Lines to restate from the data below: from the one containing "Viewport: 640px width, 434px height." to the one containing "Image resolution: width=800", both included. Give them again exactly, and only them.

### [Stored data entries]
*** Block opens ***

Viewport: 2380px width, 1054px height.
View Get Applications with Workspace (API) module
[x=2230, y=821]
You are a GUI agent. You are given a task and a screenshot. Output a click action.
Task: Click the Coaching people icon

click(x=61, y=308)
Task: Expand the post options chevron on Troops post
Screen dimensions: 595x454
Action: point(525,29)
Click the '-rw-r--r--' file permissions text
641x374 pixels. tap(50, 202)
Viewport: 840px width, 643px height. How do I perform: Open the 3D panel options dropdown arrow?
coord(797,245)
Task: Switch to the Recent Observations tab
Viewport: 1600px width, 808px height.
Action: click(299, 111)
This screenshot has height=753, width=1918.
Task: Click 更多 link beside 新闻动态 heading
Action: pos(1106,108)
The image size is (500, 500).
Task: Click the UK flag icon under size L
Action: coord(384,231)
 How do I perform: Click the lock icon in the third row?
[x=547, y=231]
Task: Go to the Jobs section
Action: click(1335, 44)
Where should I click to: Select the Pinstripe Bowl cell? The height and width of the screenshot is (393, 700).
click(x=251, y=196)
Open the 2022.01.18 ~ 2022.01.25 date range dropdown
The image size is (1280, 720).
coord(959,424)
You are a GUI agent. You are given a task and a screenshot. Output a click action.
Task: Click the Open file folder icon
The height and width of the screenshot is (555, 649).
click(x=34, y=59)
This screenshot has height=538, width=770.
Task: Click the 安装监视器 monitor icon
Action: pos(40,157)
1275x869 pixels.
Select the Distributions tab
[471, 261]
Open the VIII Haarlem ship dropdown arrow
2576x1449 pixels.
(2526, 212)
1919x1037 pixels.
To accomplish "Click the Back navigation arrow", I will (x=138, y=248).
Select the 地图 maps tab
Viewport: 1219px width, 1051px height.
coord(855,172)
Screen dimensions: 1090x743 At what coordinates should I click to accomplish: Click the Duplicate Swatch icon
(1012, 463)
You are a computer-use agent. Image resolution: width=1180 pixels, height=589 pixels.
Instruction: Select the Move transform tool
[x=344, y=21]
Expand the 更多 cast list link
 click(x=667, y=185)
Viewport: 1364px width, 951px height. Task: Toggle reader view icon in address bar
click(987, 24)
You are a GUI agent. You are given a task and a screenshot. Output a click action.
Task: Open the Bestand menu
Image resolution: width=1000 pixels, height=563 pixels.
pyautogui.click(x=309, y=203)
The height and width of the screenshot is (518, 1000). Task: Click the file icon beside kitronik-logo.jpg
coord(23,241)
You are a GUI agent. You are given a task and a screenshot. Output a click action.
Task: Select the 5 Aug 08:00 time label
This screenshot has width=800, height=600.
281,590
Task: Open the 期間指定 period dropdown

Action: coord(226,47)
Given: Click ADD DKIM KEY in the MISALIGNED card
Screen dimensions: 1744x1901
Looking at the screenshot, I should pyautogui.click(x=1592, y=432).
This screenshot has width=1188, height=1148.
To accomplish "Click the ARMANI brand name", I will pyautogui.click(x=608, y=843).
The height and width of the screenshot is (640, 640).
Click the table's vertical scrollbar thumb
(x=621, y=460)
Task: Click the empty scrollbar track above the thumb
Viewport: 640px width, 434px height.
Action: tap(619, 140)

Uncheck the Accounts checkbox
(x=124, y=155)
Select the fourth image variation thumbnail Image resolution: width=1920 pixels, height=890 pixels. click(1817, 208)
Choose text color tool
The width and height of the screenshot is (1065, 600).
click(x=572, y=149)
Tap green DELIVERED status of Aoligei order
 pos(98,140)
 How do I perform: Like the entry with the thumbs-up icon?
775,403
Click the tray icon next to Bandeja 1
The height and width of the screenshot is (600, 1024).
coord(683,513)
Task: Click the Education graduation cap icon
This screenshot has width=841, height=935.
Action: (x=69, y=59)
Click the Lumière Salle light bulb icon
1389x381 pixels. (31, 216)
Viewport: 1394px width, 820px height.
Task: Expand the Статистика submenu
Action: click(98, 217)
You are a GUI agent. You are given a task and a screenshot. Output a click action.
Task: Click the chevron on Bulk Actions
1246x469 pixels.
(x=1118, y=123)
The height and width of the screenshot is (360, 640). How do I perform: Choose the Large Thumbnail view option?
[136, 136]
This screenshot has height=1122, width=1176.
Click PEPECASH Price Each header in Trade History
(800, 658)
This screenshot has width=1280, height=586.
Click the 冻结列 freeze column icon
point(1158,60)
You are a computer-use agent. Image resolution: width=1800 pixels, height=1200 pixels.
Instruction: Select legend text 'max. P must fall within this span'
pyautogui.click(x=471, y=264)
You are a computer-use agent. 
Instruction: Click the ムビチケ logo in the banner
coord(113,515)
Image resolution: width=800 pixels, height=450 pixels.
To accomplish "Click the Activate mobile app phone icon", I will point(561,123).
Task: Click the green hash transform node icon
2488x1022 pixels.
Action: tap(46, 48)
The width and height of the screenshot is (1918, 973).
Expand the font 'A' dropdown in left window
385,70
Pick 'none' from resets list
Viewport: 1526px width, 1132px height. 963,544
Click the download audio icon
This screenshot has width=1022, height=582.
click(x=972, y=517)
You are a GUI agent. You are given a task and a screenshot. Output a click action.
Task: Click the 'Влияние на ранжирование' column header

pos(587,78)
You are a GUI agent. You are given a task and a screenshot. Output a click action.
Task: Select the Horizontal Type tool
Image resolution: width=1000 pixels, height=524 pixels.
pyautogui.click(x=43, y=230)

*** Block closes ***

### [Response]
Viewport: 640px width, 434px height.
Action: tap(619, 140)

Uncheck the Accounts checkbox
(x=124, y=155)
Select the fourth image variation thumbnail Image resolution: width=1920 pixels, height=890 pixels. click(1817, 208)
Choose text color tool
The width and height of the screenshot is (1065, 600).
click(x=572, y=149)
Tap green DELIVERED status of Aoligei order
 pos(98,140)
 How do I perform: Like the entry with the thumbs-up icon?
775,403
Click the tray icon next to Bandeja 1
The height and width of the screenshot is (600, 1024).
coord(683,513)
Task: Click the Education graduation cap icon
This screenshot has width=841, height=935.
Action: (x=69, y=59)
Click the Lumière Salle light bulb icon
1389x381 pixels. (31, 216)
Viewport: 1394px width, 820px height.
Task: Expand the Статистика submenu
Action: click(98, 217)
You are a GUI agent. You are given a task and a screenshot. Output a click action.
Task: Click the chevron on Bulk Actions
1246x469 pixels.
(x=1118, y=123)
The height and width of the screenshot is (360, 640). How do I perform: Choose the Large Thumbnail view option?
[136, 136]
This screenshot has height=1122, width=1176.
Click PEPECASH Price Each header in Trade History
(800, 658)
This screenshot has width=1280, height=586.
Click the 冻结列 freeze column icon
point(1158,60)
You are a computer-use agent. Image resolution: width=1800 pixels, height=1200 pixels.
Instruction: Select legend text 'max. P must fall within this span'
pyautogui.click(x=471, y=264)
You are a computer-use agent. 
Instruction: Click the ムビチケ logo in the banner
coord(113,515)
Image resolution: width=800 pixels, height=450 pixels.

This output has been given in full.